[Given request]
Reproduce each of the following entries verbatim, line for line.

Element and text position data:
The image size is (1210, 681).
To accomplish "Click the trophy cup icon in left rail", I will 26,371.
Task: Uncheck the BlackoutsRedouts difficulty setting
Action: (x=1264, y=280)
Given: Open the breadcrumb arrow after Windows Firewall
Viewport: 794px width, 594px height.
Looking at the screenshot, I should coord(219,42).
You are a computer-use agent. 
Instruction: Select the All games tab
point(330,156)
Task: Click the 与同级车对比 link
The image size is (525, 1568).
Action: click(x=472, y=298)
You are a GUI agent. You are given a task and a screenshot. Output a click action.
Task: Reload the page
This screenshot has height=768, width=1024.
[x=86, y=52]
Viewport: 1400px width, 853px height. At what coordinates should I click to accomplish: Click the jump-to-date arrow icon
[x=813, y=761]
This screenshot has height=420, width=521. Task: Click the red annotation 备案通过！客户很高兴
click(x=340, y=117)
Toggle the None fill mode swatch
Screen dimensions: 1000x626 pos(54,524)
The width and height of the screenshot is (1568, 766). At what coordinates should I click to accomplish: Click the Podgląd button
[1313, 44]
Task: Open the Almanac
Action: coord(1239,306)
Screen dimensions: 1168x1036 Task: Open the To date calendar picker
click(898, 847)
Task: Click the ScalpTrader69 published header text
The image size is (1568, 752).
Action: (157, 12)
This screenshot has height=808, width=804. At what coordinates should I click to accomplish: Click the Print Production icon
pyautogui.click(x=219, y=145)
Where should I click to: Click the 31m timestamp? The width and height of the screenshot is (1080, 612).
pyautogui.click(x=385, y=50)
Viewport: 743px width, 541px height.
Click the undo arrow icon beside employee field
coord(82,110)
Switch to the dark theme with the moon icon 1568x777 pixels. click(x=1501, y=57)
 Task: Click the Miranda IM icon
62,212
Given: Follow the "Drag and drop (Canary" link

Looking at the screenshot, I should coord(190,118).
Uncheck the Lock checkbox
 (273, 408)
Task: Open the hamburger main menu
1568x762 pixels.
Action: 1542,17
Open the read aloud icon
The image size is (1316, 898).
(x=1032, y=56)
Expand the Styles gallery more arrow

[Problem solution]
The image size is (1210, 681).
To accomplish "Click the trophy cup icon in left rail", I will 26,371.
Task: Uncheck the BlackoutsRedouts difficulty setting
Action: (x=1264, y=280)
Given: Open the breadcrumb arrow after Windows Firewall
Viewport: 794px width, 594px height.
Looking at the screenshot, I should coord(219,42).
You are a computer-use agent. 
Instruction: Select the All games tab
point(330,156)
Task: Click the 与同级车对比 link
The image size is (525, 1568).
Action: click(x=472, y=298)
You are a GUI agent. You are given a task and a screenshot. Output a click action.
Task: Reload the page
This screenshot has height=768, width=1024.
[x=86, y=52]
Viewport: 1400px width, 853px height. At what coordinates should I click to accomplish: Click the jump-to-date arrow icon
[x=813, y=761]
This screenshot has height=420, width=521. Task: Click the red annotation 备案通过！客户很高兴
click(x=340, y=117)
Toggle the None fill mode swatch
Screen dimensions: 1000x626 pos(54,524)
The width and height of the screenshot is (1568, 766). At what coordinates should I click to accomplish: Click the Podgląd button
[1313, 44]
Task: Open the Almanac
Action: coord(1239,306)
Screen dimensions: 1168x1036 Task: Open the To date calendar picker
click(898, 847)
Task: Click the ScalpTrader69 published header text
The image size is (1568, 752).
Action: (157, 12)
This screenshot has height=808, width=804. At what coordinates should I click to accomplish: Click the Print Production icon
pyautogui.click(x=219, y=145)
Where should I click to: Click the 31m timestamp? The width and height of the screenshot is (1080, 612).
pyautogui.click(x=385, y=50)
Viewport: 743px width, 541px height.
Click the undo arrow icon beside employee field
coord(82,110)
Switch to the dark theme with the moon icon 1568x777 pixels. click(x=1501, y=57)
 Task: Click the Miranda IM icon
62,212
Given: Follow the "Drag and drop (Canary" link

Looking at the screenshot, I should coord(190,118).
Uncheck the Lock checkbox
 (273, 408)
Task: Open the hamburger main menu
1568x762 pixels.
Action: 1542,17
Open the read aloud icon
The image size is (1316, 898).
(x=1032, y=56)
Expand the Styles gallery more arrow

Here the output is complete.